Look at it this way. If 75% of your life was difficult, traumatic, painful, sad, frightening…if you were molested at the age of 4 by a group of young boys who you were left in the care of, then taunted & teased for several years after, not even being able to understand what had happened, let alone why you were being teased; if you walked in on a man beating your mother nearly to death & then have the gun he was using to torture her with pointed at your head while you called the cops on him at the age of 14 & you then found yourself living on the streets of Detroit, being raped because you chose the wrong house to pass out drunk &/or stoned in more than once, having to figure out for yourself how to survive on a daily basis, because home wasn’t a pleasant or safe option with either parent; if you were a ward of the state at the age of 15, taken in by your grandmother, for the second time, who didn’t know how to deal with your actions & were then expelled from school & sent to a special ed school because you couldn’t relate to anyone else your own age or even stay in a single class because you were too restless; if you kept running away at every opportunity, never realizing it was you that you were trying to escape; if you OD’d at the age of 17 & had to force yourself to stay alive, because no one around you would help or take you to a hospital….wouldn’t you want to have as many good years as you possibly could have before it was all over? It is truly all I want. Sadly, these are only a few examples of the pain & horror I have experienced the entire time I have been alive. I try to remind myself that there are people who have had it MUCH worse than me, but it really isn’t any consolation. It just makes me sad for those people, because I know what real pain feels like & the fact that I am an extreme empath makes my heart ache for all those who have been damaged in their lives.

My dreams are very simple, yet so difficult to achieve, mostly because I have no idea how to go about attaining this. I am ill-equipped at completely opening up to someone & trusting that they won’t be disgusted or repulsed by me & my experiences. I have mastered, for the most part, my disguises, my masks that I wear to hide the sadness & shame. On the occasions like I wrote about last night, I freeze. I shut down. I considered running out the door of the coffee shop where we were talking at least 3 times, not because of anything he was or wasn’t doing, but because he could see right through my walls, my mask & it scared the hell outta me. So what do I do? I make it a point to freak him out, scare him away….so I don’t have to see him again & risk letting him in. Now I actually regret that. It is beyond rare that someone can see through to the real me. I had the possibility of having a new friend in my life that I wouldn’t have to hide all my deep, dark secrets from. I could tell I would have been able to open up to & be honest with this guy & he wouldn’t judge me at all.

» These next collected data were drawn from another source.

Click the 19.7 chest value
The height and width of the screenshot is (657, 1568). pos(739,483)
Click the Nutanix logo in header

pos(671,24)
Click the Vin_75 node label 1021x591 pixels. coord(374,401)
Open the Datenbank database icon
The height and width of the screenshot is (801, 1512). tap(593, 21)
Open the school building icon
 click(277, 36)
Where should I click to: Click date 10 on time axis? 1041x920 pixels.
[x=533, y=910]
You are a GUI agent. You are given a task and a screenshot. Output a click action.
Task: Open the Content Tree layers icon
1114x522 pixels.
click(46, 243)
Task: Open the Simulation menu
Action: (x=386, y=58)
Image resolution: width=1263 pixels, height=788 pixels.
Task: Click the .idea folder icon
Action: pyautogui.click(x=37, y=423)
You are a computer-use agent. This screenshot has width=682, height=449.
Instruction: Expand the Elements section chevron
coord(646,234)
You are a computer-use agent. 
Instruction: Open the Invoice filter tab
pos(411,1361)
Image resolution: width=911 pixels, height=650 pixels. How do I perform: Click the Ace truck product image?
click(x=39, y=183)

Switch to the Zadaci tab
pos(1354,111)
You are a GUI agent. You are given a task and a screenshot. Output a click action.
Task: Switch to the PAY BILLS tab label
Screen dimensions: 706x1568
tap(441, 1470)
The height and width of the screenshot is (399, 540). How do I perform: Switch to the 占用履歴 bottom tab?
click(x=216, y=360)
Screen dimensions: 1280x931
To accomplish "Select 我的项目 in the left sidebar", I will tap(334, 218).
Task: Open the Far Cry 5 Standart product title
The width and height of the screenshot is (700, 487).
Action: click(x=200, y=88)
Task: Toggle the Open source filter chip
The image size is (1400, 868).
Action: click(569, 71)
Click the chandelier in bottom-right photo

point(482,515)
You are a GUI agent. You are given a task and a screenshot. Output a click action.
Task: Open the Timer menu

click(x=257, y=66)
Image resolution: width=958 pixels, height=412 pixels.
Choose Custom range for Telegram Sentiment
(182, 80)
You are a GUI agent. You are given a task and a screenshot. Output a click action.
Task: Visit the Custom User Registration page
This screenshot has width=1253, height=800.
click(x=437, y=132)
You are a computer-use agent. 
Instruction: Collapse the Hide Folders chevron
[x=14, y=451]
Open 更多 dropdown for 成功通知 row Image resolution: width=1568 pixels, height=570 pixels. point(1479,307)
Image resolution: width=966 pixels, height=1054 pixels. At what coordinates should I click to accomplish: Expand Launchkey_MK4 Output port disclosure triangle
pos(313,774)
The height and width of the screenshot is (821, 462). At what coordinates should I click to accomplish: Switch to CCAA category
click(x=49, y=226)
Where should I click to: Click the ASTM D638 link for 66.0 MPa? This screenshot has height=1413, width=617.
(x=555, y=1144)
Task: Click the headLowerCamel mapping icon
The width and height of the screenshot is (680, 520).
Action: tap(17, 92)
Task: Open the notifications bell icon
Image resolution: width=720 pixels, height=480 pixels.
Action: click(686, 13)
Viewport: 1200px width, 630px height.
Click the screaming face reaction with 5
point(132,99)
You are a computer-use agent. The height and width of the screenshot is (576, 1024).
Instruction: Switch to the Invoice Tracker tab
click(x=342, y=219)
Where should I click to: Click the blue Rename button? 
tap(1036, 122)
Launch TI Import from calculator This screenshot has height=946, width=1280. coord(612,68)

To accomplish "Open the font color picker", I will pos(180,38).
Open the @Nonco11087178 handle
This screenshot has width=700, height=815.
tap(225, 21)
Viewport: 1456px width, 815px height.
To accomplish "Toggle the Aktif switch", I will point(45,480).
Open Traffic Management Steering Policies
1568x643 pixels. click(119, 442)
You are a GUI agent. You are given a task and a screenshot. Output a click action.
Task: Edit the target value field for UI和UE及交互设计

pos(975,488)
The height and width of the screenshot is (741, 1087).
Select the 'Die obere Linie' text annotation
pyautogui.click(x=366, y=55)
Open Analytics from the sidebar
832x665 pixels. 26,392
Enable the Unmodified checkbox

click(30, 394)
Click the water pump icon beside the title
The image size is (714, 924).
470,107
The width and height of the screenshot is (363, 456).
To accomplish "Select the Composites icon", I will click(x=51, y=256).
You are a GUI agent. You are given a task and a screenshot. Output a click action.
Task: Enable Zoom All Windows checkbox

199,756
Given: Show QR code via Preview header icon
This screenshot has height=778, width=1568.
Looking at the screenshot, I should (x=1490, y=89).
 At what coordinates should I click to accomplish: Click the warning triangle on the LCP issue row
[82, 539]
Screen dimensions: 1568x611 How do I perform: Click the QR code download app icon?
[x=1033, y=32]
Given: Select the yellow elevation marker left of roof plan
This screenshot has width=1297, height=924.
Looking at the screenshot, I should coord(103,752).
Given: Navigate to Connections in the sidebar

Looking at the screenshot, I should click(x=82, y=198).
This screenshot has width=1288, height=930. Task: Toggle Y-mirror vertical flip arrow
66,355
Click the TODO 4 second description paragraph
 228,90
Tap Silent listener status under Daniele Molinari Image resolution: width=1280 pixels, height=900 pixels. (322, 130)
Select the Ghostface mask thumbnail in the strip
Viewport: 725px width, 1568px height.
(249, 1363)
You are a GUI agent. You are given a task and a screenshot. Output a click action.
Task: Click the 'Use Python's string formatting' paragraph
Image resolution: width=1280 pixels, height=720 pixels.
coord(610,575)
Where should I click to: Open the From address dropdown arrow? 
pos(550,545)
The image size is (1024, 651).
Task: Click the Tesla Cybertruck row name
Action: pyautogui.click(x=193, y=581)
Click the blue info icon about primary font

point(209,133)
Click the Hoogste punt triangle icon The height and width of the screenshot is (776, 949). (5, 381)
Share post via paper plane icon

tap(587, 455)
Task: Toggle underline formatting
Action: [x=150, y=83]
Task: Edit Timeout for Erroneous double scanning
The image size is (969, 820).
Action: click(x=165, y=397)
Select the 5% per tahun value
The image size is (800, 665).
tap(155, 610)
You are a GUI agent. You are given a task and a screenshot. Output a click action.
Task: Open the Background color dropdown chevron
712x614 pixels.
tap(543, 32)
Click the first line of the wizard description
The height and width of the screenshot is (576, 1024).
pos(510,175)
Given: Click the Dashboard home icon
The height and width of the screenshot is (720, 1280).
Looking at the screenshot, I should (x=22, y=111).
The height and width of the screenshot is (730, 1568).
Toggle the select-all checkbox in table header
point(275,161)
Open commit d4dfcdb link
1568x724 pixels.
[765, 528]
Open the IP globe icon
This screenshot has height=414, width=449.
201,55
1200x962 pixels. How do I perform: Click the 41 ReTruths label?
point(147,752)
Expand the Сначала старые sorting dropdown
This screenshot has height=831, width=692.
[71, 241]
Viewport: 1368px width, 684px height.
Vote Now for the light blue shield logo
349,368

Now, there is just a guy walking around Los Angeles freaked out by the thought of running into me. That fucking sucks! It makes me feel like shit! But I won’t do anything at all. I won’t attempt to change his mind or contact him. If I do see him around town, I’ll do my best to make sure that he doesn’t notice me & if he does, I’ll get myself out of whatever place we both happen to be in. I’m too ashamed to handle it any other way. This is one of those cases where I wish I could get a do over, even if I’m not sure I would do better the second time, but something in me feels the need to make it right. I fucking like the guy, damn it. Believe me, I don’t want to, but I do. I like that he could see me. I just wish I could have felt it in that moment.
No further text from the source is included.